Leituras para bem desligar o televisor
“O silêncio é, no processo político, uma fonte documental tão importante como o discurso. Aquilo que se esconde está em luta com aquilo que se ostenta.”
Palavras sábias, estas que o professor Adriano Moreira publicou em 1977 no entrecho de O Novíssimo Príncipe (Editorial Intervenção, Braga/Lisboa). Tenho usado o lápis para cristalizar esta e outras citações da análise que o velho tribuno fez à quase-Revolução de Abril de 1974. Estoutra, por exemplo: “A Pátria não tem processo de inocência. Reflecte todos os actos dos seus filhos.” E esta ainda: “O arrependimento não mata o gosto do proveito.”
Tenho aproveitado esta e outras leituras recentes. Quero partilhá-las convosco, referindo-vo-las. A O Príncipe de Maquiavel, juntei Kaputt e Técnica do Golpe de Estado de Curzio Malaparte. Duas boas madrugadas me bastaram para levar a cabo a leitura de O Obelisco Preto de Erich Maria Remarque. E nos próximos dias vou dar A Volta ao Mundo com Ferreira de Castro.
E então? Então, ler é preciso para que o televisor siga saudavelmente desligado. Tenho caído de mais na asneira de o ligar logo de manhã.
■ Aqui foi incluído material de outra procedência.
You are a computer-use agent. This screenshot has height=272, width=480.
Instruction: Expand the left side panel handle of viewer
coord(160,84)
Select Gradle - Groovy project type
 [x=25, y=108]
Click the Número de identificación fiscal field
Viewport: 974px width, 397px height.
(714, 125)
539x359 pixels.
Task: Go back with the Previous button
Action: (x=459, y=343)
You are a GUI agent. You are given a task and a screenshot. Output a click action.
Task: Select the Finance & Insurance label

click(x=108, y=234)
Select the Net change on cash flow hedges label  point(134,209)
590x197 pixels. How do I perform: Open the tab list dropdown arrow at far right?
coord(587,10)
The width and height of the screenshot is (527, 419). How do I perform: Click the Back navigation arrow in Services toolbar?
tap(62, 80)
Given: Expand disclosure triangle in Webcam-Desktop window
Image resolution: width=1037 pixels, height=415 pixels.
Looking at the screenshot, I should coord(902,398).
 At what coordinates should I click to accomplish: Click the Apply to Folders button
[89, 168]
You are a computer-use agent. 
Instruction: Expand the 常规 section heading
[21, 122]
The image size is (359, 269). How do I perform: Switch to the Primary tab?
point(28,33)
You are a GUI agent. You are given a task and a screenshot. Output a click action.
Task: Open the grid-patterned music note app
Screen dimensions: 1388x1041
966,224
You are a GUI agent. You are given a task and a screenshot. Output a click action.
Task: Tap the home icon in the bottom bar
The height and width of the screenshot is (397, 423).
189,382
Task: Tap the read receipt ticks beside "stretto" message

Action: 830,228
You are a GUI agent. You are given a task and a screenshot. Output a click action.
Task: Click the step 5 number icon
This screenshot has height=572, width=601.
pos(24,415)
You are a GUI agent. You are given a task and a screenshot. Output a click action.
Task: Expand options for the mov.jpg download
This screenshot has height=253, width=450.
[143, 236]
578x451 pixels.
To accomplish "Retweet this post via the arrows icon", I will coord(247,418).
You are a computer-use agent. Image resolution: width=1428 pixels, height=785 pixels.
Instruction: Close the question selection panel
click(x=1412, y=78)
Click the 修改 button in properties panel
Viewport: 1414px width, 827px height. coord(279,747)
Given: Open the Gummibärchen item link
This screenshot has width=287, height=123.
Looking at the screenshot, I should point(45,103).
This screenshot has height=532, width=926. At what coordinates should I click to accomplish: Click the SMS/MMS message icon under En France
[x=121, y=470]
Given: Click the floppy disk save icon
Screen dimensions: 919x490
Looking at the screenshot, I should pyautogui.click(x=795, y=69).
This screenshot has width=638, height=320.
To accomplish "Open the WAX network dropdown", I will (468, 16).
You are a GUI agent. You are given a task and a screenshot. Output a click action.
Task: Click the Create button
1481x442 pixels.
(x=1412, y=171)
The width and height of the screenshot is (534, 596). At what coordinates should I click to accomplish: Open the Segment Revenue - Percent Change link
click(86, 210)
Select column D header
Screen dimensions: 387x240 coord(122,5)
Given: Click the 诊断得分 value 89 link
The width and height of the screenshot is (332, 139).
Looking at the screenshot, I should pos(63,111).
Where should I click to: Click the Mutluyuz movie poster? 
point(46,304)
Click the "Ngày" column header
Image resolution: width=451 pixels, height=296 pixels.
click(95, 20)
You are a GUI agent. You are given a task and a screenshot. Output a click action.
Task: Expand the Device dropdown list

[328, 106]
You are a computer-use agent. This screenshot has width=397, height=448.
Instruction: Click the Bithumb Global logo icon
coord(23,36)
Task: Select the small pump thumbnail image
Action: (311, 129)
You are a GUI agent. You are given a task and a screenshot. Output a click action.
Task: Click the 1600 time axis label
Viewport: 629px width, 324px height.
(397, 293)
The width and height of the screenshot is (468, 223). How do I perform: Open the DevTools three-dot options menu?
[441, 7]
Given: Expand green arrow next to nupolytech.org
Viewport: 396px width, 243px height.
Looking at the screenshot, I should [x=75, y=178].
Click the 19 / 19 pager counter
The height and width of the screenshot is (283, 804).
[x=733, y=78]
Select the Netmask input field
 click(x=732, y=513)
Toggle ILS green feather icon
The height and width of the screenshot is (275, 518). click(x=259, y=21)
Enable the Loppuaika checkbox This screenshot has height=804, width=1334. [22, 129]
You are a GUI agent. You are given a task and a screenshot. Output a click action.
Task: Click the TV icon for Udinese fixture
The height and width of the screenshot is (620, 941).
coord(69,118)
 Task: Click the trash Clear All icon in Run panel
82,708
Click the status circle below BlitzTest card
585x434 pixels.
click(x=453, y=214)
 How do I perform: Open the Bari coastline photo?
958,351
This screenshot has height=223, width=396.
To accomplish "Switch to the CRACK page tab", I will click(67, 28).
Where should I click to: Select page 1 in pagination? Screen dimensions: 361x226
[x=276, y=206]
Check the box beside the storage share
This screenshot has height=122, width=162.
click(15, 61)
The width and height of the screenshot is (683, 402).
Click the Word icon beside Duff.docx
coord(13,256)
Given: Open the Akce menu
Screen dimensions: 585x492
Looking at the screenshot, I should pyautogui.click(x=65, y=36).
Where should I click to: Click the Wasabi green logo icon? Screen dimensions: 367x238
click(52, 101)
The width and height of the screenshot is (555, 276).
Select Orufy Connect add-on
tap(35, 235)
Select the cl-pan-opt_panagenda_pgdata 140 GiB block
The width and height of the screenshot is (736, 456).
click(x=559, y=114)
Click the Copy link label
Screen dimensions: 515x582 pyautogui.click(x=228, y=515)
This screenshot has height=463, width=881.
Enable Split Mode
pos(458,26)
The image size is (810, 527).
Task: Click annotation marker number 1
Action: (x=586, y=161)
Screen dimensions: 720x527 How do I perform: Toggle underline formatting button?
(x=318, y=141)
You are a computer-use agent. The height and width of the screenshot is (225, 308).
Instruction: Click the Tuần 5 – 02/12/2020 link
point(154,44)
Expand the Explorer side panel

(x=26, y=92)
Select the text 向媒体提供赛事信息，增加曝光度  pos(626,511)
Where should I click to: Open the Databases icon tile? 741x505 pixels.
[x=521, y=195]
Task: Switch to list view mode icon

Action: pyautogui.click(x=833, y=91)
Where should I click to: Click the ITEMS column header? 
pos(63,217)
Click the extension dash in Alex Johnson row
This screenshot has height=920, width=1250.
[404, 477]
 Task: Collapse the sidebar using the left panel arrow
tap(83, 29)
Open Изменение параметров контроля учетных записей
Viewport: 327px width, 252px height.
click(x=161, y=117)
Aos gritos caça-táxis da Júlia Pinheiro e aos saracoteios papa-reformas do Goucha, sofro (d)a comissão par(a)lamentar de “inquérito” ao caso da frustrada compra da TVI. Vi o rapaz Penedos, anafadinho e ortoépio, a ser senhordoutorado pelas e a senhordoutorar as figuras que nos deputam. (E nisto do “deputar” vêm muito os tais “filhos da Pátria” do professor Adriano, não vêm? Vêm.) Vi outra vez o Vara (curiosa homonímia do substantivo colectivo da língua-também-pátria). Vi aquele que dizem sobrinho de não sei quem Soares. Vi até desistir de olhar – embora continue vendo perfeitamente, até sem cangalhas.
A solução? Ler: Moreira, Malaparte, Remarque, Castro. O problema é a minha mulher.
Chega a casa à tardinha. Vem estafada do trabalho. Sirvo-lhe um refresco na mesinha em frente ao sofá. Ela pega no comando da televisão. Liga. E pronto. Tudo se deteriora rapidamente. Pego num livro e fecho-me no quarto em silêncio, que agora vós podereis (re)citar como vera “fonte documental tão importante como o discurso.”
6 comentários:
O Saussure manda dizer que é preciso ruído para dar valor ao silêncio. Mas, creio, tu já sabias o valor do silêncio antes ainda de encontrares o Saussure.
Abraço!
QJ
Se vais com o Ferreira de Castro, vais com boa companhia. Boa viagem.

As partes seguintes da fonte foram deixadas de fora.